Casa vazia. Sem tarefas a fazer. Hora perfeita para começar a escrever mais um best-seller.
Sobre o que escrevo? Nossa imaginação não tem limites. Posso escrever sobre alienígenas invadindo a Terra. Posso escrever sobre uma mulher que encontra o homem dos seus sonhos. E que tal sobre um grupo que é atacado por um monstro no meio da floresta? Os temas são infinitos.
Que personagens vão mostrar sua cara? Um homem trabalhador, com baixo salário e personalidade com a mesma força de seus músculos?
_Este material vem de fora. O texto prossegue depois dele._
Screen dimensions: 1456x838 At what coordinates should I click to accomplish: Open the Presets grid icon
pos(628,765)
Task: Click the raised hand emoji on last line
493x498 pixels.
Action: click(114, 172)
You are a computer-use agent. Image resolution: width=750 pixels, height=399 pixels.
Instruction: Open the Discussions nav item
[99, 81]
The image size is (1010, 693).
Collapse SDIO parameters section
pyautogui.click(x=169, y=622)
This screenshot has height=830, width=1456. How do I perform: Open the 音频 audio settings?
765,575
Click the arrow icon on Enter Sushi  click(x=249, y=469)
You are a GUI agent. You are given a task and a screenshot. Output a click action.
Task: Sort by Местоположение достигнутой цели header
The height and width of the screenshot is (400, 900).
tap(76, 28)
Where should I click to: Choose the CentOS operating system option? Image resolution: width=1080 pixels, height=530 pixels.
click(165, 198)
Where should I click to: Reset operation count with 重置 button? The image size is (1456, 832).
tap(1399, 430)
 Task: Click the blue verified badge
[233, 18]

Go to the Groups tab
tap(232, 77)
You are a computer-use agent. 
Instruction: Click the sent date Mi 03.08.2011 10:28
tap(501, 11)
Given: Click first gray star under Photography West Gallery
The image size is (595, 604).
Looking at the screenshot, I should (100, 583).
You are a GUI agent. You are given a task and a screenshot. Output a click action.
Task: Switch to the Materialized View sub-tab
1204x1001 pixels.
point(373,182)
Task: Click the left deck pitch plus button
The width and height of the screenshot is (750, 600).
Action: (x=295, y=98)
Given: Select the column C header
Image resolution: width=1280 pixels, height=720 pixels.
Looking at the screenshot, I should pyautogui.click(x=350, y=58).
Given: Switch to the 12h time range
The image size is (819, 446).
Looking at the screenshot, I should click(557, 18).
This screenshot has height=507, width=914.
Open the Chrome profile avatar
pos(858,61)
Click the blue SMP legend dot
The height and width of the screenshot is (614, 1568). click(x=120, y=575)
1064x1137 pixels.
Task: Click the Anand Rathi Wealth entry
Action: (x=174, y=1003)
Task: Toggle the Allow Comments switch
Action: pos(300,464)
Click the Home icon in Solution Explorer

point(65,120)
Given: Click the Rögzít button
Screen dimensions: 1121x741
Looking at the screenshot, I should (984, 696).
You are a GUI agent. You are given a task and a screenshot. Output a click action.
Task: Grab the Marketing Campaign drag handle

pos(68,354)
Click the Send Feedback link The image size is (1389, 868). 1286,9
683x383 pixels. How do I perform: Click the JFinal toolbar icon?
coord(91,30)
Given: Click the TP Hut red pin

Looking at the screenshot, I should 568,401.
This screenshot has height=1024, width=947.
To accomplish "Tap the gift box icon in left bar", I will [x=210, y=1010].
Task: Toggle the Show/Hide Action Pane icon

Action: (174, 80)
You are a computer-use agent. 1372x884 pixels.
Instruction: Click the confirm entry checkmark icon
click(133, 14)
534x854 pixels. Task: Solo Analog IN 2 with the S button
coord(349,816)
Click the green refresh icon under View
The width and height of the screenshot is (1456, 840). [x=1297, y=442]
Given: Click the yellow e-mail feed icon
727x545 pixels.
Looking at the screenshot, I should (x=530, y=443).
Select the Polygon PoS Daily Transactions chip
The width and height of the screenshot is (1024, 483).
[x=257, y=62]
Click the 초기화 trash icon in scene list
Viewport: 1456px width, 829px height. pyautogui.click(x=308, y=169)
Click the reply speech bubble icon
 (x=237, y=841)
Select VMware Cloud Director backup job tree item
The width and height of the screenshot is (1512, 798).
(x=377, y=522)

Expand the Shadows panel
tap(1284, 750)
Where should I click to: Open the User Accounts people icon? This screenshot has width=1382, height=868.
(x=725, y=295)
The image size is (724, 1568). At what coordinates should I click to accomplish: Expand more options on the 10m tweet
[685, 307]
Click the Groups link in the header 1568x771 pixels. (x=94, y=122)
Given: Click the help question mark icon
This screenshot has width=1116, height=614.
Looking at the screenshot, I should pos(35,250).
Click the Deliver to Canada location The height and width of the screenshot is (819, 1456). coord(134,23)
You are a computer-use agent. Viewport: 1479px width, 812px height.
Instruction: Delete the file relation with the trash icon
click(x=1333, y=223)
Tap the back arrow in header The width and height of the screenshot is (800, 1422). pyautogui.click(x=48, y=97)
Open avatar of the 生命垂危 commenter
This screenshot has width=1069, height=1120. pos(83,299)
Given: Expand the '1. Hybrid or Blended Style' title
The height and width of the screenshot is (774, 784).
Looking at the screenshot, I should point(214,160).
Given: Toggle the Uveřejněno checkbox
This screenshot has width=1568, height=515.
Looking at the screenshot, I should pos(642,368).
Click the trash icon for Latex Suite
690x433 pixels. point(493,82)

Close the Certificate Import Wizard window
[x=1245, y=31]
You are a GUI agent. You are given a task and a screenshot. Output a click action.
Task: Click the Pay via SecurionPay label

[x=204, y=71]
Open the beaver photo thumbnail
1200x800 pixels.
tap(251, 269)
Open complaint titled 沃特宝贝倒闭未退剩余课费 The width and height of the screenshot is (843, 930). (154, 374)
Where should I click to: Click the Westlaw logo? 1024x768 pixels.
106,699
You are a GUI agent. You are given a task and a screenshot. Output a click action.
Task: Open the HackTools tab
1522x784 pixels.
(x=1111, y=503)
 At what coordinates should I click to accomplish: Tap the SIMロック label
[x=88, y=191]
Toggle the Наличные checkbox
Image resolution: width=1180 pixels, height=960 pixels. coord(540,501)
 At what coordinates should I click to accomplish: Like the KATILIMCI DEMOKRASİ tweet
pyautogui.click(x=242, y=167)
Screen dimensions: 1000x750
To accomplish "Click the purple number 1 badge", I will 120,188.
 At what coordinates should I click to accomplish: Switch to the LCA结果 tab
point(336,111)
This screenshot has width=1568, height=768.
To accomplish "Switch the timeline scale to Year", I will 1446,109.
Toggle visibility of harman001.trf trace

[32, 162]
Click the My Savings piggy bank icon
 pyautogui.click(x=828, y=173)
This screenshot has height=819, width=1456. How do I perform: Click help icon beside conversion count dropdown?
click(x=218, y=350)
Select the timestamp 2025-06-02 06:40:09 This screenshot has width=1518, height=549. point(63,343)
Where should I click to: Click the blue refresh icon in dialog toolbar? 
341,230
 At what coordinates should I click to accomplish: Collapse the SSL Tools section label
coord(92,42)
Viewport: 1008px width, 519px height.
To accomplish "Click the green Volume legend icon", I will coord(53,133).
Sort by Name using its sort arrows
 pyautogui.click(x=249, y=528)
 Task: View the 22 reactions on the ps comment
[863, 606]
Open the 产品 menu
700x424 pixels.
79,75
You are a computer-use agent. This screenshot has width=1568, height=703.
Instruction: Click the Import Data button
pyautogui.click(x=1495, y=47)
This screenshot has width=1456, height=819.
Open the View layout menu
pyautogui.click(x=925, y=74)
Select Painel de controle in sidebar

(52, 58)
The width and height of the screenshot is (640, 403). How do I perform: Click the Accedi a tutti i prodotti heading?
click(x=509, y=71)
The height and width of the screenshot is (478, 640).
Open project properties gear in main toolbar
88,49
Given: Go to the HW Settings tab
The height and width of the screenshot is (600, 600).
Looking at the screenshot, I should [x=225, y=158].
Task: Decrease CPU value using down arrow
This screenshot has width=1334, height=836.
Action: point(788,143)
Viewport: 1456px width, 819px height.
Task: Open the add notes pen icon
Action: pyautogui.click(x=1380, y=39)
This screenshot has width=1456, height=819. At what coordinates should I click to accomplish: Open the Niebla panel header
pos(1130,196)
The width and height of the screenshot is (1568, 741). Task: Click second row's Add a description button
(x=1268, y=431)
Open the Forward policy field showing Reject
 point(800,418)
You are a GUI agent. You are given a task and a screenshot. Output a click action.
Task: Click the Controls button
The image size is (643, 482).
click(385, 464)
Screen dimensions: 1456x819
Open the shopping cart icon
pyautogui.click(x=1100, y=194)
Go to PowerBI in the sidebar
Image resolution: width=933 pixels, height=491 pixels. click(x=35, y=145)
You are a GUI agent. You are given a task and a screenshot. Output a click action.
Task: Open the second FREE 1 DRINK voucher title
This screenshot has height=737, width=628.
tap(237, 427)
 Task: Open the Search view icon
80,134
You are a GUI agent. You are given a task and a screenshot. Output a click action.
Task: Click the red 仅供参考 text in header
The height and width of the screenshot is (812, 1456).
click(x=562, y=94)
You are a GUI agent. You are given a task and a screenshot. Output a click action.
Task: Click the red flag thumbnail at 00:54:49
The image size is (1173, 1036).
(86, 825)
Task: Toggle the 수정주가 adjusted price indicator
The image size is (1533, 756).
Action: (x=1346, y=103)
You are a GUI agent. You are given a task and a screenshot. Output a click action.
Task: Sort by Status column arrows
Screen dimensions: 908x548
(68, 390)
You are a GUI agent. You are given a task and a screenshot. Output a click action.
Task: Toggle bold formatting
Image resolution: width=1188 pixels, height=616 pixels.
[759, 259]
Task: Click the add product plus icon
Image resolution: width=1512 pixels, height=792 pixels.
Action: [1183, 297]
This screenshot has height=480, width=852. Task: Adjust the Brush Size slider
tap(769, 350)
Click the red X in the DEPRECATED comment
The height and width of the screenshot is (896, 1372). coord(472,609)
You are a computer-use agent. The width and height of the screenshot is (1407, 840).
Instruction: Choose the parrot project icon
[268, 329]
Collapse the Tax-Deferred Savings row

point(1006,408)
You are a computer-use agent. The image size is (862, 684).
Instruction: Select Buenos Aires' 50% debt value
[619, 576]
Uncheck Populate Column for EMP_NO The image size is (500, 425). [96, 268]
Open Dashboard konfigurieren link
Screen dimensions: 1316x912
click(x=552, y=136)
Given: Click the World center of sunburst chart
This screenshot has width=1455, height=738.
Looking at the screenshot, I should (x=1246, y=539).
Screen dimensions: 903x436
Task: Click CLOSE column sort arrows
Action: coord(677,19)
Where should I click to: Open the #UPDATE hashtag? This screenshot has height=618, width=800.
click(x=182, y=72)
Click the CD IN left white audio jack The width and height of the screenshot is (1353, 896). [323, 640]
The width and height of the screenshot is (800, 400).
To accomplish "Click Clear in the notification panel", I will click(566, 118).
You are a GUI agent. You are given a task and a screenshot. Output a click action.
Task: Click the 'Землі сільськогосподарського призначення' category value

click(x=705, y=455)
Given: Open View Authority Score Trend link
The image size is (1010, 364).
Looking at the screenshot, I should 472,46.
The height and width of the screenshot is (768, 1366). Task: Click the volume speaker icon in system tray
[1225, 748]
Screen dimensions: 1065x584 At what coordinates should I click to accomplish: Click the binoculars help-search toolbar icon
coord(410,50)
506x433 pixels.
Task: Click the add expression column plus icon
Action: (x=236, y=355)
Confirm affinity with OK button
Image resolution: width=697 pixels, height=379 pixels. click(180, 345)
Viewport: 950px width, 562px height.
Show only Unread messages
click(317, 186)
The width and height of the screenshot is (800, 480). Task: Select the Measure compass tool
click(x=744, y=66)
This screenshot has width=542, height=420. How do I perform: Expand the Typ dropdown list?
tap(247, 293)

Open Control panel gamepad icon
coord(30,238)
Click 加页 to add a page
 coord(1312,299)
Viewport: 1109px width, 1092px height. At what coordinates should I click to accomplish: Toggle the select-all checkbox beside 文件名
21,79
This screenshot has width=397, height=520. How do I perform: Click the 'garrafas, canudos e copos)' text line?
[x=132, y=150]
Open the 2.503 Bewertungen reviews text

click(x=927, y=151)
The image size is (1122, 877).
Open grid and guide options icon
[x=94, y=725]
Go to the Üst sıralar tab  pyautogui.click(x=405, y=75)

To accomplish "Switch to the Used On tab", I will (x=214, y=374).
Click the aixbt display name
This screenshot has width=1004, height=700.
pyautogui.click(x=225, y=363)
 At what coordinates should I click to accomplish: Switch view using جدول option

Uma mulher amável e bonita, cuja vida familiar está abalada pelo estresse da cidade grande? Uma menina bagunceira e mimada que consegue tudo o que quer só chorando e xingando um pouco? Um adolescente estudioso e tímido, com o ensino médio a começar e a vida adulta a lhe acenar?
Os acontecimentos? O enredo principal? O antagonista da história? Coadjuvantes? Mensagem? Não consigo nem sequer uma palavra.
Talvez sair um pouquinho possa me ajudar. Quem sabe eu veja algo que me inspire e me ajude neste difícil trabalho. Olho pela janela: está chovendo fortemente. Resolvo ligar a televisão para compensar, mas um raio afeta a energia elétrica do meu prédio e fico repentinamente no escuro. Não há mais o que me inspirar.
Com o auxílio de uma lanterna e algumas velas, clareio a casa, de modo que posso continuar a escrever. Sento-me a mesa. Nada. Acabo indo para o quarto; quem sabe eu durmo e tenho um sonho inspirador. Deito-me na cama, mas o sono não vem. Relaxo um pouco então. Nada.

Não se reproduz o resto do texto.